**About this exercise**
Locate the line that contains "Task: Click heart icon under 15 MINUTOS", then copy it and all later lines of the data below exactly, through the last one.

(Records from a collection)
************

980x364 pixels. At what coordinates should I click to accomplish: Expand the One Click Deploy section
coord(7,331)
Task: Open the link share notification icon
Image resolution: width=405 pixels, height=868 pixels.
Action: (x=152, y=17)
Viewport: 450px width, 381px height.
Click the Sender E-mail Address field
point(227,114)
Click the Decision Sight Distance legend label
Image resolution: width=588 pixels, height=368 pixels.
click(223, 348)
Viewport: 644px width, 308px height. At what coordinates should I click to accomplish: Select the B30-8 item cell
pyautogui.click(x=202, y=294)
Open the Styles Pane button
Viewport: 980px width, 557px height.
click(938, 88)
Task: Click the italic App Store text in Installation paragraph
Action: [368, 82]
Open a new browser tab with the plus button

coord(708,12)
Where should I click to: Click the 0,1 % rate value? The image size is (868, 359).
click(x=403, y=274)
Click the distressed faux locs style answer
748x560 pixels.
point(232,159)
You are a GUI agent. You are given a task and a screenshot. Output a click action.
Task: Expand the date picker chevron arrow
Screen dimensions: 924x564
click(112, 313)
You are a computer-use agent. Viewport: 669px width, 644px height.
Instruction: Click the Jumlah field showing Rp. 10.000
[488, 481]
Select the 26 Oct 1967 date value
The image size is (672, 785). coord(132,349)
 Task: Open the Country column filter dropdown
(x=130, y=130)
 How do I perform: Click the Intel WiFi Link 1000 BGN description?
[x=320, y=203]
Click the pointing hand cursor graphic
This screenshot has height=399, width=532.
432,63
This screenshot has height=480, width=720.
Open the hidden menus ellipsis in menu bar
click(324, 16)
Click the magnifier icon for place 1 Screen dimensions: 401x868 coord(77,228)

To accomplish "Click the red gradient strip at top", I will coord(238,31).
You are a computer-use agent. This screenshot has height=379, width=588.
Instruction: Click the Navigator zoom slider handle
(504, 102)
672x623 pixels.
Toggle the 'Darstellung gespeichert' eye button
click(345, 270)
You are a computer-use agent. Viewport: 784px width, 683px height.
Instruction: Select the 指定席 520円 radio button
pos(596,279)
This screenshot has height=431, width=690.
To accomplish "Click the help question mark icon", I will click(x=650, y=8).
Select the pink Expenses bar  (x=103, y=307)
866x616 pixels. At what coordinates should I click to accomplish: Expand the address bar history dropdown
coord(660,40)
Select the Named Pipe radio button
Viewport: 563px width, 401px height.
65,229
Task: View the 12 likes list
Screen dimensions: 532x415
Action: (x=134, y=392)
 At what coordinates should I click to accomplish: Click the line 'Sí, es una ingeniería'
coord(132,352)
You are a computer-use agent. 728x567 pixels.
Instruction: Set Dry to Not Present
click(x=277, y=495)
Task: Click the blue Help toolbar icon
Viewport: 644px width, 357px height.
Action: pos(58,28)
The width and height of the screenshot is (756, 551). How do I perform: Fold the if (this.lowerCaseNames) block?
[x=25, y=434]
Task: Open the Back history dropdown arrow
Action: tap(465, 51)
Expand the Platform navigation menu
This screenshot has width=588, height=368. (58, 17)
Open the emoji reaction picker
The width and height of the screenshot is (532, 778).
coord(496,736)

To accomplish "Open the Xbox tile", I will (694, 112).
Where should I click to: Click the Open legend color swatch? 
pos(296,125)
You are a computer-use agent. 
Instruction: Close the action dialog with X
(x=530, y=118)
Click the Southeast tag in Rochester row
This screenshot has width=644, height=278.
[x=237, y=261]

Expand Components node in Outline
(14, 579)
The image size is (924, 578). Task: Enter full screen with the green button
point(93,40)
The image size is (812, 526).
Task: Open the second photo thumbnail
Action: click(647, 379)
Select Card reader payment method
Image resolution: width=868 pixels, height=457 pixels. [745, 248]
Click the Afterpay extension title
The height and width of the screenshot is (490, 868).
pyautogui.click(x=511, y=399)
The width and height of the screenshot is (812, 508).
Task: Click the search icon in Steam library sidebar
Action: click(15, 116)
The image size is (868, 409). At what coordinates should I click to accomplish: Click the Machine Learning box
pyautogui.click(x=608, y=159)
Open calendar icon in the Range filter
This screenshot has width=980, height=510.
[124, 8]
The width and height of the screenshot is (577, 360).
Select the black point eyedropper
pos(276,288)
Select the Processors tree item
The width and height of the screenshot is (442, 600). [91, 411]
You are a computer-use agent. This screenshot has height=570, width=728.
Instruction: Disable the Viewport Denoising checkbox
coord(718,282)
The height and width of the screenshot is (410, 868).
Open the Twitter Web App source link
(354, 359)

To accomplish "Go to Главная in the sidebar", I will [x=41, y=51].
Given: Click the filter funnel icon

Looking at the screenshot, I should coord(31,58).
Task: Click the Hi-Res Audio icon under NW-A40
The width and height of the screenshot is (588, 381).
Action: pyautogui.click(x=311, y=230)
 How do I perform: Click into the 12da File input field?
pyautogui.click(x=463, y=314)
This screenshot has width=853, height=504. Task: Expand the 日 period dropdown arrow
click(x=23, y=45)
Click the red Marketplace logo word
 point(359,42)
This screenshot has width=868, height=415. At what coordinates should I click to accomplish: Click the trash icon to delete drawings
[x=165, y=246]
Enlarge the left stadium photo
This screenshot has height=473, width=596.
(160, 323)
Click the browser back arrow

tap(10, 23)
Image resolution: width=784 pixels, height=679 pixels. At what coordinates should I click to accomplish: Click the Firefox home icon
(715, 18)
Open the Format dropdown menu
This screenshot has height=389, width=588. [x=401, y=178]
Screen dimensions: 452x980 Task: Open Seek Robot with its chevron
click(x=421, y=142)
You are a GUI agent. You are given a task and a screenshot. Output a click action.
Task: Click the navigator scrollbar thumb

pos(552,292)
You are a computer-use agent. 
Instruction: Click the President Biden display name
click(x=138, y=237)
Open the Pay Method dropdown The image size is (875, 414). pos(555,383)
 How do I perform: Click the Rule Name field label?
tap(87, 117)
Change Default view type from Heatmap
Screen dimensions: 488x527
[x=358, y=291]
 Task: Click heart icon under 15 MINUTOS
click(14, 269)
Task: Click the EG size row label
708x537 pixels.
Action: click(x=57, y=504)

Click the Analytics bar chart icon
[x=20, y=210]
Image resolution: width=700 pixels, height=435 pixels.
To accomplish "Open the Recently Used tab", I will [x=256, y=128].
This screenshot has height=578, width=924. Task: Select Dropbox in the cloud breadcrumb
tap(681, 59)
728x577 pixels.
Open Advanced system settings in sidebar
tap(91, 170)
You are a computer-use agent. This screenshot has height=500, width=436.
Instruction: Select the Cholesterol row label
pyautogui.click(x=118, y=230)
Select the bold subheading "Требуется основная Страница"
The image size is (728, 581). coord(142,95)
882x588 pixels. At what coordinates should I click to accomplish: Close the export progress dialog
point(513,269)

************

**Problem solution**
 Task: Click heart icon under 15 MINUTOS
click(14, 269)
Task: Click the EG size row label
708x537 pixels.
Action: click(x=57, y=504)

Click the Analytics bar chart icon
[x=20, y=210]
Image resolution: width=700 pixels, height=435 pixels.
To accomplish "Open the Recently Used tab", I will [x=256, y=128].
This screenshot has height=578, width=924. Task: Select Dropbox in the cloud breadcrumb
tap(681, 59)
728x577 pixels.
Open Advanced system settings in sidebar
tap(91, 170)
You are a computer-use agent. This screenshot has height=500, width=436.
Instruction: Select the Cholesterol row label
pyautogui.click(x=118, y=230)
Select the bold subheading "Требуется основная Страница"
The image size is (728, 581). coord(142,95)
882x588 pixels. At what coordinates should I click to accomplish: Close the export progress dialog
point(513,269)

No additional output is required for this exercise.